## ARTICLE

==============================

Royal Courts of Justice
Strand, London, WC2A 2LL
Before :
Elizabeth O’Neill (sitting as Deputy High Court Judge)
Between :
Tarnjit Singh Gill | Claimant |
- and - | |
(1) Sanjay Anand (2) Bobby Singh | Defendants |
Stuart Cutting (instructed by SP Legal Solutions) for the Claimant
Edward Knight (instructed by Lawrence Stephens Limited) for the First Defendant
The Second Defendant not appearing or being represented.
Hearing dates: 19 November 2024
Approved Judgment
.............................
Elizabeth O’Neill
(Sitting as a Deputy High Court Judge)
O’Neill, Elizabeth (sitting as Deputy High Court Judge):
This is an assessment of the sums due by the First Defendant, Mr Sanjay Anand, to the Claimant, Mr Tarnjit Gill, following an order by Master Gidden dated 14 March 2024 (the “14 March Order”) striking out the First Defendant’s Defence and providing that the Claimant be granted judgment against the First Defendant for “a sum to be assessed by the Court”.
The Claim
The Claimant alleges that in breach of six loan agreements, the terms of which were variously agreed between the Claimant and the First Defendant in January and February 2018, the First Defendant failed to repay the Claimant the sums lent and the interest due thereupon. The Claimant seeks repayment of the sums lent (or damages in the same sums), together with interest pursuant to contract or statute.
Procedural history
On 17 March 2023, the Claimant applied for summary judgment against the First Defendant, seeking repayment of the first of the six loans particularized in his statement of claim.
Although the application for summary judgment and evidence in support thereof was served on the First Defendant via process server on 20 March 2023, the First Defendant only filed his evidence in response thereto after 4 pm on 21 February 2024, the day preceding the hearing of the application.
Following the First Defendant’s failure to respond to the summary judgment application in a timely manner, the hearing of the application was not able to proceed on 22 February 2024. Master McCloud, in an Order dated 1 March 2024, made directions for the case to proceed. This included directions addressed to the First Defendant, one of which was an “Unless” order (“the Unless Order”):
“Unless by 4:00 PM on 7 March 2024 the First Defendant pays the Claimant’s costs thrown away summarily assessed on the indemnity basis in the sum of £11,010, the First Defendant’s Defence shall stand struck out without further order.”
The First Defendant did not comply with the Unless Order. On 8 March 2024, following the First Defendant's non-compliance with the Unless Order, the Claimant wrote to court seeking judgment for £6,199,935.19, consisting of £3,280,000 for repayment of the capital sums loaned and £2,919, 935.19 in interest.
Upon reviewing the Claimant’s letter seeking judgment, Master Gidden made the 14 March Order, which included:
“1. The First Defendant's defence is struck out unless the First Defendant shows cause in writing why this should not be done within 7 days of service of this Order by the Claimant.

==============================

Records of word and element locations:

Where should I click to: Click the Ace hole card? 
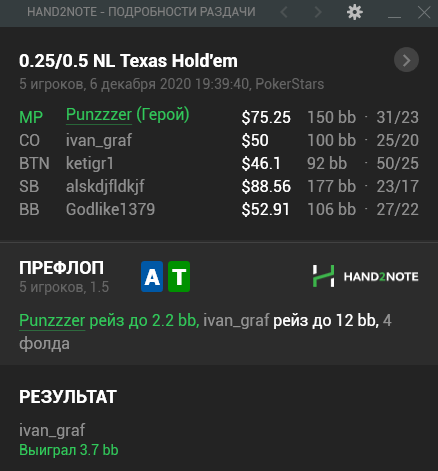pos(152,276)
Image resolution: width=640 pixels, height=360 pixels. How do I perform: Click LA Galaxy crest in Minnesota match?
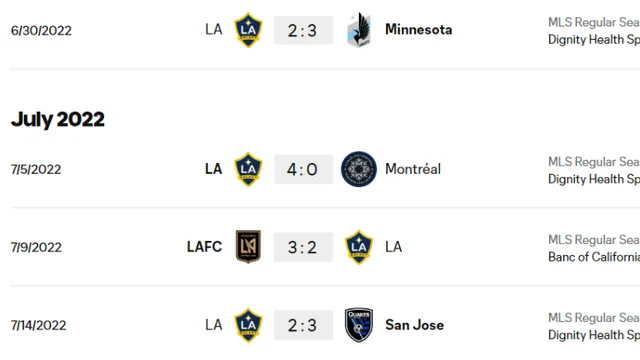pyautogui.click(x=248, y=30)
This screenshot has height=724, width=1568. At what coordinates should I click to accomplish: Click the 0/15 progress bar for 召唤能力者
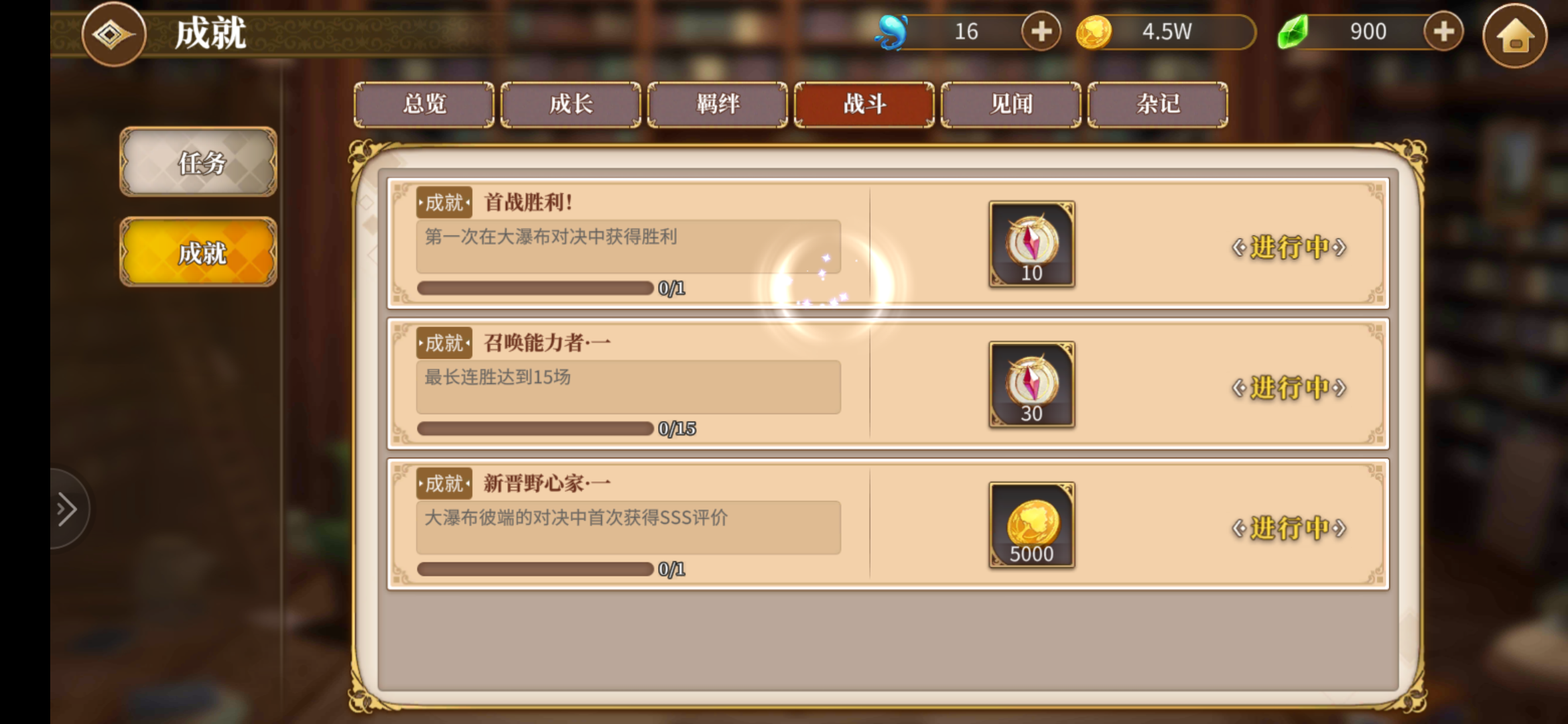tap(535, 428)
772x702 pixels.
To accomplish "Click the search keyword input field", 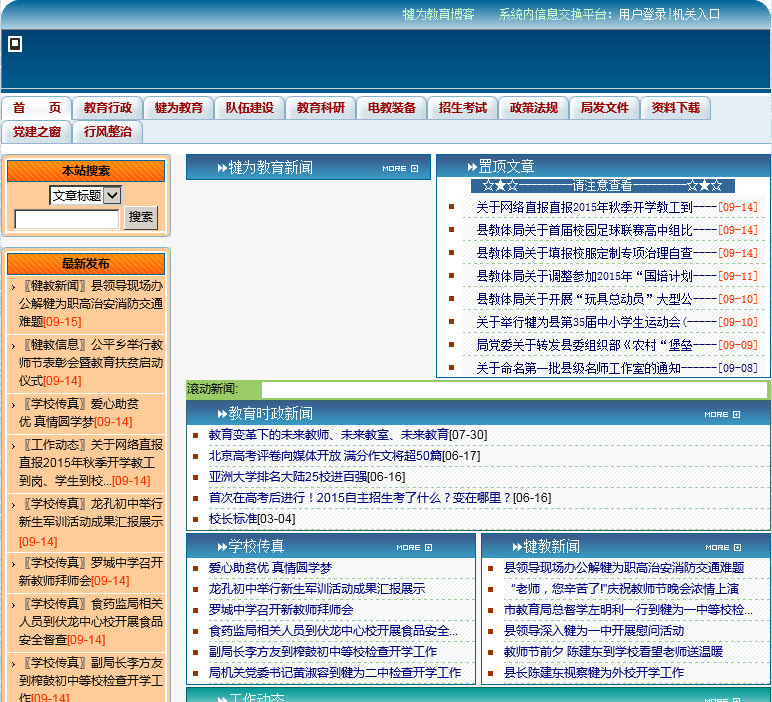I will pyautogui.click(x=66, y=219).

==============================

## TASKS TO CARRY OUT
[1] Can you transcribe the court judgment, starting with "O’Neill, Elizabeth (sitting" and going on through "contract or statute."?
[2] Could you pick up the court judgment after its last sentence and carry it forward?

## EXERCISE RESULTS
[1]
O’Neill, Elizabeth (sitting as Deputy High Court Judge):
This is an assessment of the sums due by the First Defendant, Mr Sanjay Anand, to the Claimant, Mr Tarnjit Gill, following an order by Master Gidden dated 14 March 2024 (the “14 March Order”) striking out the First Defendant’s Defence and providing that the Claimant be granted judgment against the First Defendant for “a sum to be assessed by the Court”.
The Claim
The Claimant alleges that in breach of six loan agreements, the terms of which were variously agreed between the Claimant and the First Defendant in January and February 2018, the First Defendant failed to repay the Claimant the sums lent and the interest due thereupon. The Claimant seeks repayment of the sums lent (or damages in the same sums), together with interest pursuant to contract or statute.

[2]
2. The Claimant be granted judgment against the First Defendant for a sum to be assessed by the Court. [..]
8. Any application to vary or set aside this order is to be made within seven days of service of this Order by the Claimant.”
The Claimant did not apply to set the 14 March Order aside. On 17 April 2024, Master Gidden made an order (“the 17 April Order”) listing the assessment hearing pursuant to paragraph 2 of the 14 March Order and providing for both the Claimant and the First Defendant to file and serve evidence in advance of the hearing.
The Claimant filed and served evidence in advance of the assessment hearing. The First Defendant failed to respond. At the assessment hearing on 15 October 2024, the First Defendant appeared in person and requested an adjournment, to enable him to arrange for legal representation (his direct access arrangements having broken down). I granted an adjournment to 19 November 2024 and gave associated directions, one of which permitted First Defendant to submit a witness statement in response to the Claimant’s evidence, limited to the issue of the interest rates applicable to the sums due. The First Defendant subsequently appointed Lawrence Stephens Limited to represent him, who instructed Edward Knight to act on his behalf at the adjourned assessment hearing.
Preliminary issues
At the outset of the hearing, as foreshadowed in the skeleton argument and witness statement submitted on behalf of the First Defendant, Mr Knight applied for a further adjournment, on the basis that the First Defendant intended to apply for relief from sanctions in respect of the Unless Order and 14 March Order. The basis for the relief application would be that the First Defendant has been suffering from serious mental health issues, interlinked with alcohol and substance abuse. No commitment could be given by Mr Knight as to when any such application for relief might be made by the First Defendant.
Bearing in mind the overriding objective, and in the absence of any commitment from the First Defendant to make an application for relief within a definite time-frame, I declined to make a second adjournment. Proceeding with the hearing would not prevent the First Defendant from making any application for relief, and an alternative, more proportionate approach to ensure fairness to both parties would be to stay the enforcement of the judgment assessing the sum due, pending the outcome of any application for relief made by the First Defendant within 14 days of judgment.
Assessment hearing
Master Gidden gave judgment for a “sum to be assessed” pursuant to CPR 3.5(2)(b)(ii). CPR 3.5 entitled “Judgment without trial after striking out” provides:
“(1) This rule applies where—
(a) the court makes an order which includes a term that the statement of case of a party shall be struck out if the party does not comply with the order; and
(b) the party against whom the order was made does not comply with it.
(2) A party may obtain judgment with costs by filing a request for judgment if—
(a) the order referred to in paragraph (1)(a) relates to the whole of a statement of case; and
(b) where the party wishing to obtain judgment is the claimant, the claim is for—
(i) a specified amount of money;
(ii) an amount of money to be decided by the court; [emphasis added][..].”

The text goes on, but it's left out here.